MarketMakers tries to change that. The project’s objective is to create employment opportunities for young women and men in BiH by addressing key bottlenecks that are holding sectors such as tourism back.
Why the tourism sector
Tourism is a particularly attractive sector, as there is a lot of untapped potential. Its reach spans across rural and urban areas and can create employment opportunities for young Bosnians across the country. Tourism further offers job opportunities for young people with a range of skill sets: from service-oriented jobs to lower skilled occupations.
So how does MarketMakers go about strengthening the tourism sector in Bosnia and Herzegovina? The project presently focuses on three main areas: tourism package development, sales and promotion, and advocacy.
Tourism package development
Tourists stay for an average of just two days in BiH. This means that beyond short city visits to Sarajevo or Mostar, much of the country is left unexplored. This is a real shame as the country has a lot to offer – from adventurous outdoor activities for intrepid explorers, exquisite wine regions to an abundance of historical and cultural sites for some serenity. The issue is that these various activities are not put together in one coherent offer: tourists are not offered holiday tours that clearly outline all the activities they can pursue if they come to BiH for a couple of days.
These bundled activities are called tourism packages. MarketMakers partnered with 6 tourism businesses and 3 travel agencies to foster the development of such packages. Since the launch of the intervention in spring 2015, more than 30 tourism packages have been developed, resulting in some 1,480 tourists arriving in BIH and spending over 5,000 nights in the country. This indicates that the development of tourism packages can attract more tourists and make them stay longer. Most crucially, it creates jobs – at least 90 jobs in the past year alone.
Sales and Promotion
Creating holiday content, however, is only one side of the story: tourism packages also need to be sold! It is for that reason that MarketMakers launched another initiative that aims to introduce greater use of online sales and promotion channels among tourism businesses – still a fairly novel idea in BiH. MarketMakers, for instance, organised an awareness raising event about viator, the largest online tourist and activities booking agency. Prior to the event, the platform advertised only 6 Bosnian packages: now there are more than 30. The use of online sales channels is catching on!
Additionally, the project tries to encourage regional tourism agencies to take advantage of digital marketing to better promote their regions. The project matched the tourism association of Herzegovina, in the southern part of BiH, with a digital marketing company that managed the association’s google ads and Facebook promotion bursts.
The results were impressive. In just a couple of days, the association’s website registered over 7,000 visitors – a substantial increase from a few hundred in the months before. Similarly, the project supported the online promotion of bloggers (#myherzegovina) through Facebook bursts. The campaign went viral: one blog alone reached over 25,000 readers. How this will translate into actual bookings and visits to BiH will have to be monitored closely in the next couple of months – though early signs are encouraging.

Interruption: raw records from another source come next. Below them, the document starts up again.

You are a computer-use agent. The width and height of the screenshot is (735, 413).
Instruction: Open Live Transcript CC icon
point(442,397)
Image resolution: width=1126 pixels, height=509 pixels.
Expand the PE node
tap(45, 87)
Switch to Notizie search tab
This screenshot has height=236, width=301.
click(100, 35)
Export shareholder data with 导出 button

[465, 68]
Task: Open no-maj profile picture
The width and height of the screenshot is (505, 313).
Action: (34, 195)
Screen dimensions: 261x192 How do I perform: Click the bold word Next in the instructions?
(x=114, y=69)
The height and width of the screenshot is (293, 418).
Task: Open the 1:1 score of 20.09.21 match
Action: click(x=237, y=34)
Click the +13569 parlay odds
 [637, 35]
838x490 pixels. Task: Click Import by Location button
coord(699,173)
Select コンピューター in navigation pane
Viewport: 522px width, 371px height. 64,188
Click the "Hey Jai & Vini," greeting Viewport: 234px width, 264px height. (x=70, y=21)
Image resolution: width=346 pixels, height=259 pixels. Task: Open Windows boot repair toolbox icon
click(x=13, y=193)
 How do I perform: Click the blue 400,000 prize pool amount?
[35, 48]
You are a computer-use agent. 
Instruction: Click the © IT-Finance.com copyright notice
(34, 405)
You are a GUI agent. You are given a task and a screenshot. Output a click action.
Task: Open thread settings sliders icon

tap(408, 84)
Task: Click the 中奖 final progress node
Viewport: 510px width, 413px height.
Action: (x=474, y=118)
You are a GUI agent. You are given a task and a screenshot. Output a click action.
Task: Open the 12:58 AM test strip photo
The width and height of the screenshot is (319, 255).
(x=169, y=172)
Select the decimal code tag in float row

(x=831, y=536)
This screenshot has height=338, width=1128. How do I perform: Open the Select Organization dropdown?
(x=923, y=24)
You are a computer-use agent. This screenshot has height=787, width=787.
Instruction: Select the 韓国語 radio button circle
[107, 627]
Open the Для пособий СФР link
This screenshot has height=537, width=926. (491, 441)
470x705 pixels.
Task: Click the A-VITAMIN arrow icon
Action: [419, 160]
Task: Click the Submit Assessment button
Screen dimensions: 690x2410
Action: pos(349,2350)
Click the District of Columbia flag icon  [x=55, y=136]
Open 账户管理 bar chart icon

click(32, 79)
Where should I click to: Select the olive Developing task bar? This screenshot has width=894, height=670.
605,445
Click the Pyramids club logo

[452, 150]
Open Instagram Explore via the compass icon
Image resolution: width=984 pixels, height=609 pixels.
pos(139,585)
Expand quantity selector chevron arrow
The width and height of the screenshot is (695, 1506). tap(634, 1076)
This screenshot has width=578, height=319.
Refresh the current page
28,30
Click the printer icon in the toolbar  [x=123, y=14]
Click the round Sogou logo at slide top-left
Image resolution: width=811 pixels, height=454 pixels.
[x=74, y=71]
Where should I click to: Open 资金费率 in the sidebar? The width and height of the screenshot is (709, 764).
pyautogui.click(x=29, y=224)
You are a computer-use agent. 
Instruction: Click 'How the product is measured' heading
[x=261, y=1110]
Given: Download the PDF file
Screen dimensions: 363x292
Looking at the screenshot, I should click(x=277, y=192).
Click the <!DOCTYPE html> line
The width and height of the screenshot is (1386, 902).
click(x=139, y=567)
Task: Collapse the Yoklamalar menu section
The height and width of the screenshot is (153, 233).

Now, if you are still reading this blog, perhaps you got a bit curious about BiH? Did you, by any chance, look up flights to BiH? If so, the results are pretty disappointing: the country is not easily accessible. The lack of flights to BiH is in fact one of the issues that severely curbs the growth potential of the sector.
To address this, MarketMakers is cooperating with the Tourism Cluster Herzegovina and its member, Mostar Airport, to advocate for the introduction of more flights to Mostar. The project financed an airport feasibility study, which outlines the economic growth and employment opportunities (some 2,600 jobs) more flights to Mostar can generate in the region.
Using the study for its advocacy, the cluster has already achieved some notable milestones. The federal government pledged CHF 3 million over the next three years for airport infrastructure investments critical to accommodating more flights. Similarly, Herzegovina-Neretva Canton and the City of Mostar allocated CHF 70 000 for attracting new airlines to the airport. Crucially, these achievements create momentum for a more thriving advocacy landscape – a precondition for good economic policy to strengthen the tourism sector in BiH.
None of the initiatives described above are easy, quick solutions to the numerous challenges the tourism sector in BiH is facing. But they are a step in the right direction: more tourism packages, smarter promotion and sales strategies, as well as a boost in airline connections are paramount to a healthy tourism sector. While they are slowly taking roots in Bosnia’s Herzegovina region, MarketMakers wants to make sure that the tourism potential of other regions is also developed: scaling up its activities is therefore its next priority, both within the country and the region more widely.
So, has the Bosnia travel bug already caught on to you? Hopefully so – we definitely look forward to catching up over a delicious cup of Bosnian coffee!
Nathalie Gunasekera is the Regional Advisor in Eastern Europe.